Originally designed to update all pixels at once to make graphics faster. Now is used for many parallel operations.
GPGPU - General purpose processing on GPSs
GPUs have low memory but high throughput and low latency.
All GPUs have CPU host, and 1 or more GPUs (AKA accelerators?).
Hoppership (Grace Hopper, nanoseconds.).
GPU and CPU on the same die (chip?).
GPUs will become more and more common.
cuda and nvhpc are applications on the AIMS HPC that are designed to run on GPUs.
use the SBATCH command --gres=gpu:4 to say I want 4 GPUs. It's common to request the whole node when doing GPU work.
check the GPU on the system with nvidia-smi.
Acceleration options:
- use 3rd party options. required min effort, has great performance, but not very flexible.

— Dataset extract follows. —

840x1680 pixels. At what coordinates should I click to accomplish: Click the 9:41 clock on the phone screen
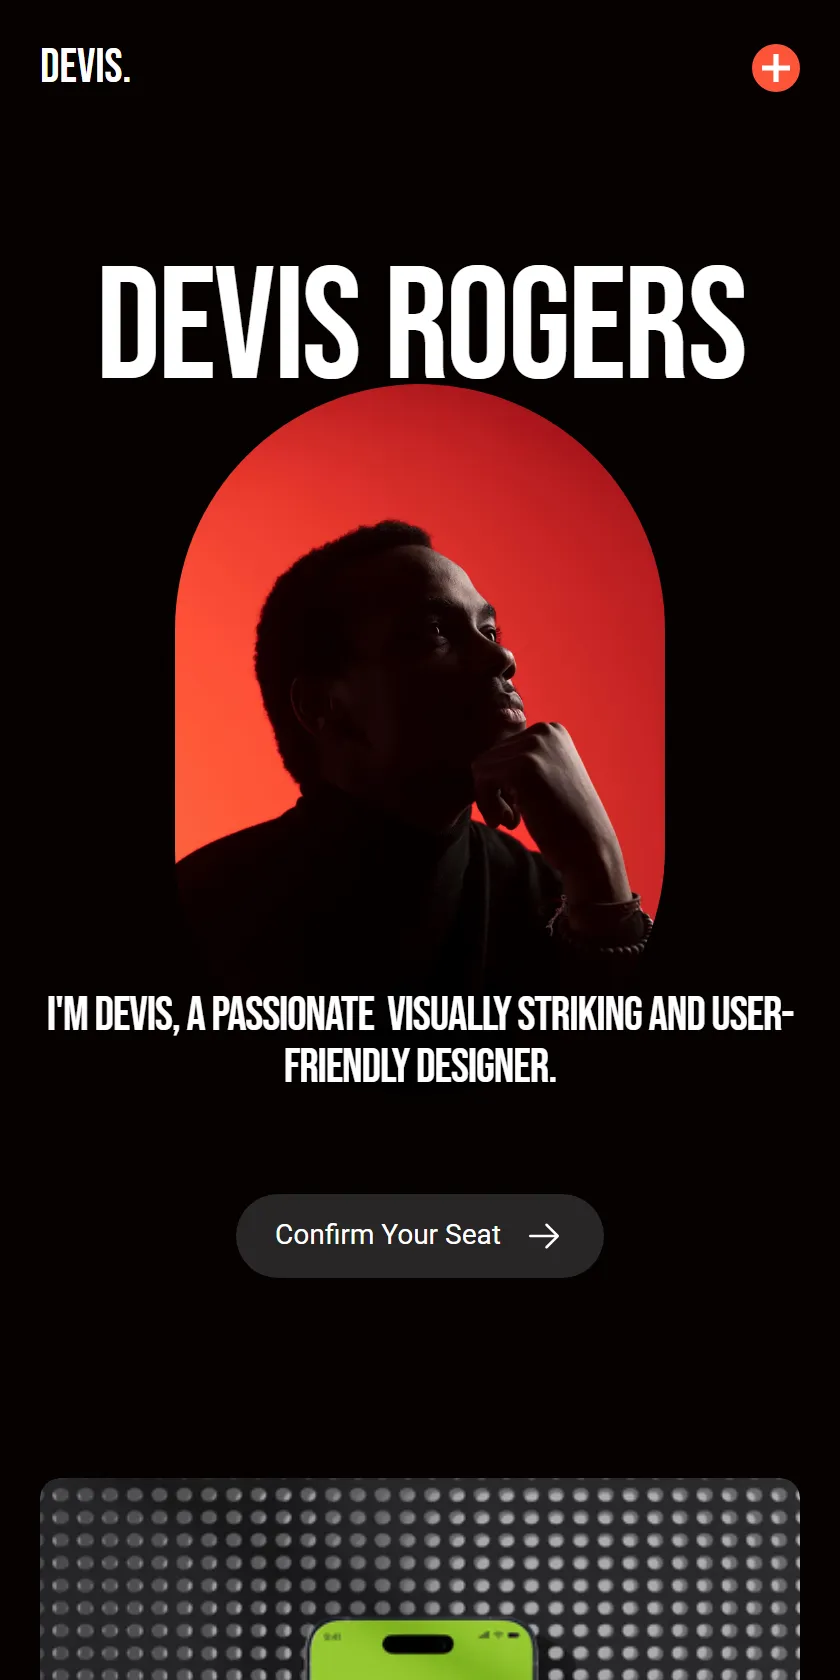click(x=332, y=1636)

- directive based approach (like OpenACC). minimal effort required, but not super high performance (however will be benefits). can be combined with OpenMP.
- programming extensions applications like cuda or opencl. These are the basis for 3rd party options. Harder to use presumably but very flexible.
OpenACC
Works similar to OpenMP, you mark sections in the code that should be run on GPUs.

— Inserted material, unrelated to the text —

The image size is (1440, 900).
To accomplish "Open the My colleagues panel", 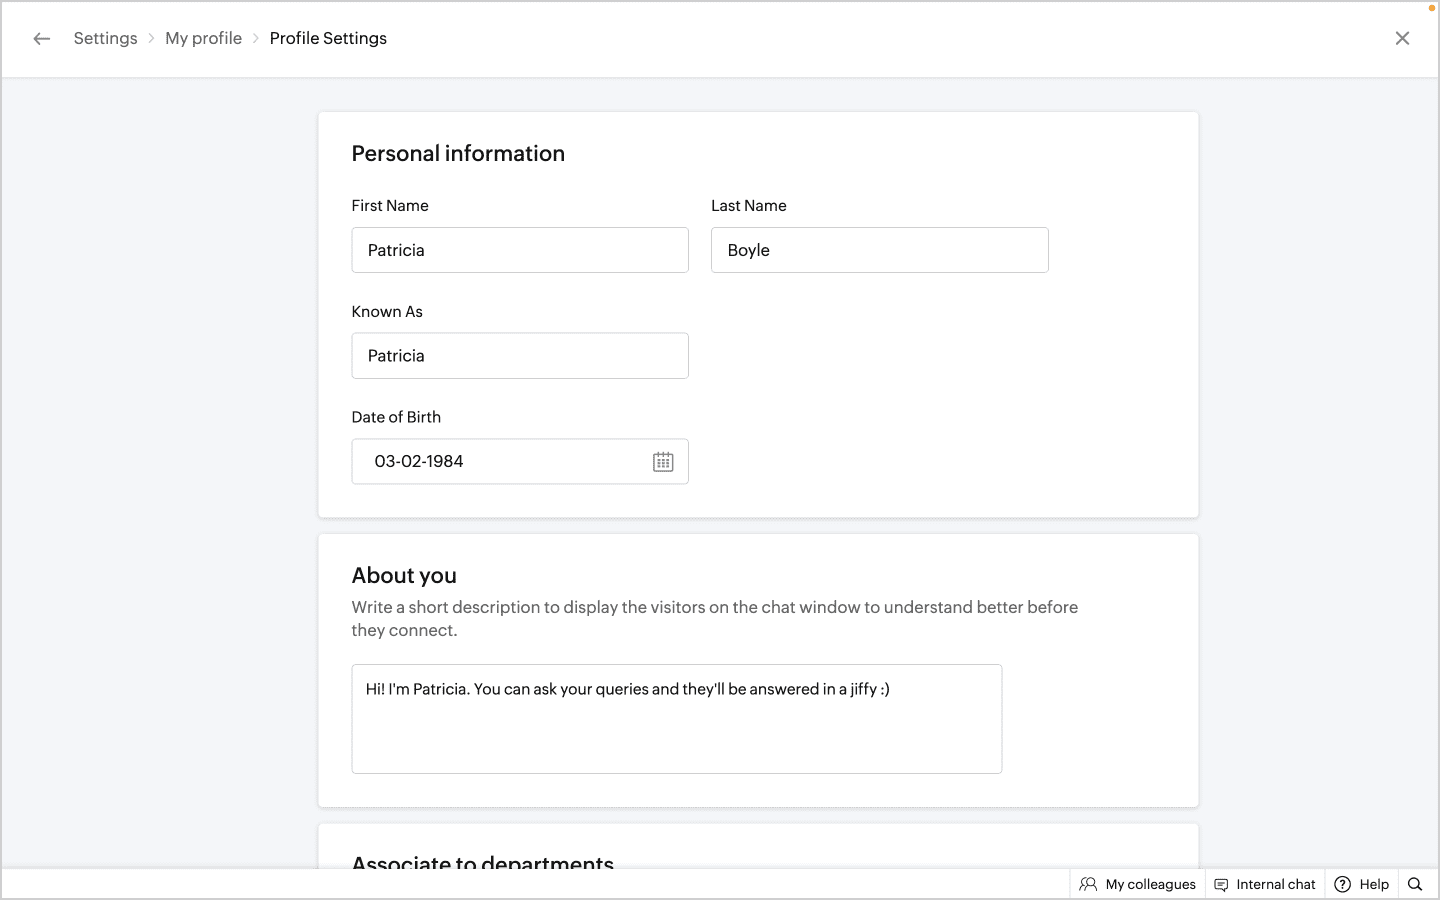I will [1138, 884].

Supported by C++ and Fortran.
Look into cuda-python.
#pragma acc kernels is a marker to send something to the accelerators. The example below is taken from heat_accv1.c
dT = 0.0;
// Evaluate maximum temperature change and update the T_old with T_new for next iteration
// Hint: make use of kernels directive
#pragma acc kernels
for (i=1 ; i <=ROWS; i++){
for(j=1; j <COLS; j++){
dT = fmaxf(fabsf(T_new[i][j] - T_old[i][j]),dT);
T_old[i][j] = T_new[i][j];
}
}
iter++;
}Load the module, with nvhpc/22.3 then compile with nvcc.
Common GPU problem is that data access is limited by getting the data form the CPU. In heat_accv2.c we put the data into the cpu first. In this case, we are bound by the memory limits of the GPU. Check memory of GPU with nvidia-smi.